:: What this exercise asks ::
A. Check each statement against the Netflix earnings article below and answer yes or no, quoting the words of the article that decide it.
(i) Netflix reported fourth-quarter revenue of $1.175 billion.
(ii) Wall Street had expected Netflix to post an EPS of 79 cents.
(iii) Netflix expects to reach 48 million members by the end of Q1 2014.
B. Write out the part of the Netflix earnings article between "Financial trends and" and "AGO, YOU GUYS.", inclusive, copying it word for word.

:: Excerpted text ::
........
Netflix beats estimates with EPS of 79 cents

Financial trends and news by Faith Merino
January 22, 2014 | Comments
Short URL: http://vator.tv/n/3489

Netflix shares are exploding in after-hours trading after the company revealed it had a truly awesome fourth quarter. Shares are up 17% to $390 as of 2:45 pm PST. THAT’S JUST A COUPLE OF DOLLARS AWAY FROM WHERE APPLE WAS JUST A FEW MONTHS AGO, YOU GUYS.

But back to Netflix’s rockin’ fourth quarter: the company raked in an EPS of 79 cents on $1.175 billion in revenue. That’s up from 13 cents a share on $945 million in revenue this time last year. Meanwhile, Wall Street was anticipating 66 cents a share on $1.17 billion in revenue.

Netflix now has 44 million members and expects 48 million by the end of Q1 2014. But the company is lowballing its Q1 forecast and projecting an EPS of 78 cents.
........
:: Available data ::
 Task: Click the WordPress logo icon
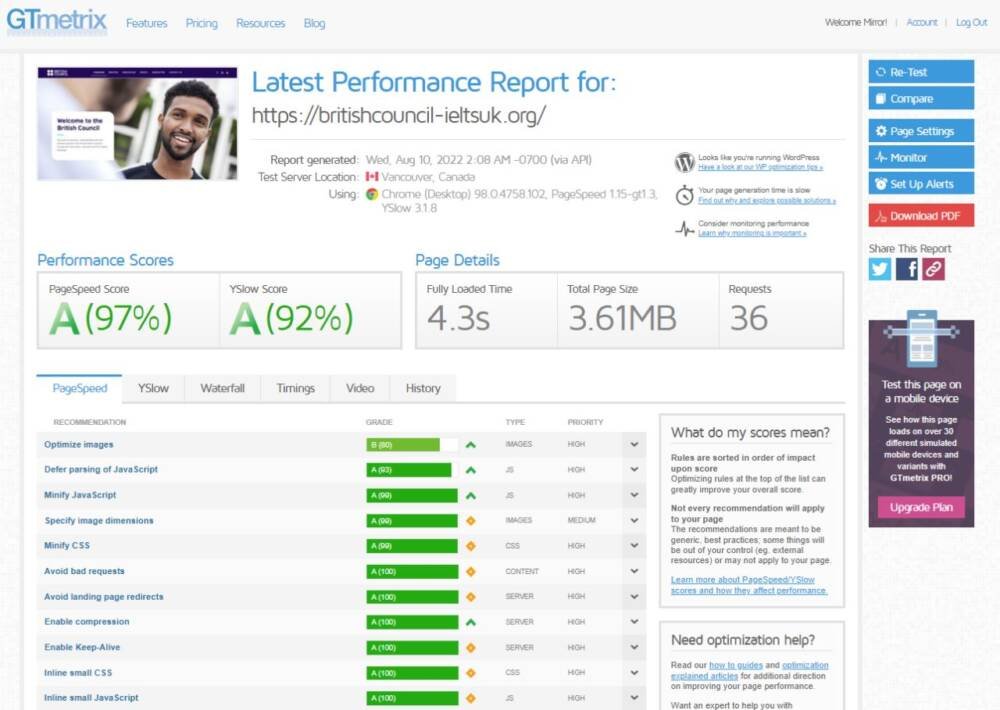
........
:: The results ::
A.
(i) Yes: "the company raked in an EPS of 79 cents on $1.175 billion in revenue"
(ii) No: "Wall Street was anticipating 66 cents a share on $1.17 billion in revenue"
(iii) Yes: "expects 48 million by the end of Q1 2014"

B.
Financial trends and news by Faith Merino
January 22, 2014 | Comments
Short URL: http://vator.tv/n/3489

Netflix shares are exploding in after-hours trading after the company revealed it had a truly awesome fourth quarter. Shares are up 17% to $390 as of 2:45 pm PST. THAT’S JUST A COUPLE OF DOLLARS AWAY FROM WHERE APPLE WAS JUST A FEW MONTHS AGO, YOU GUYS.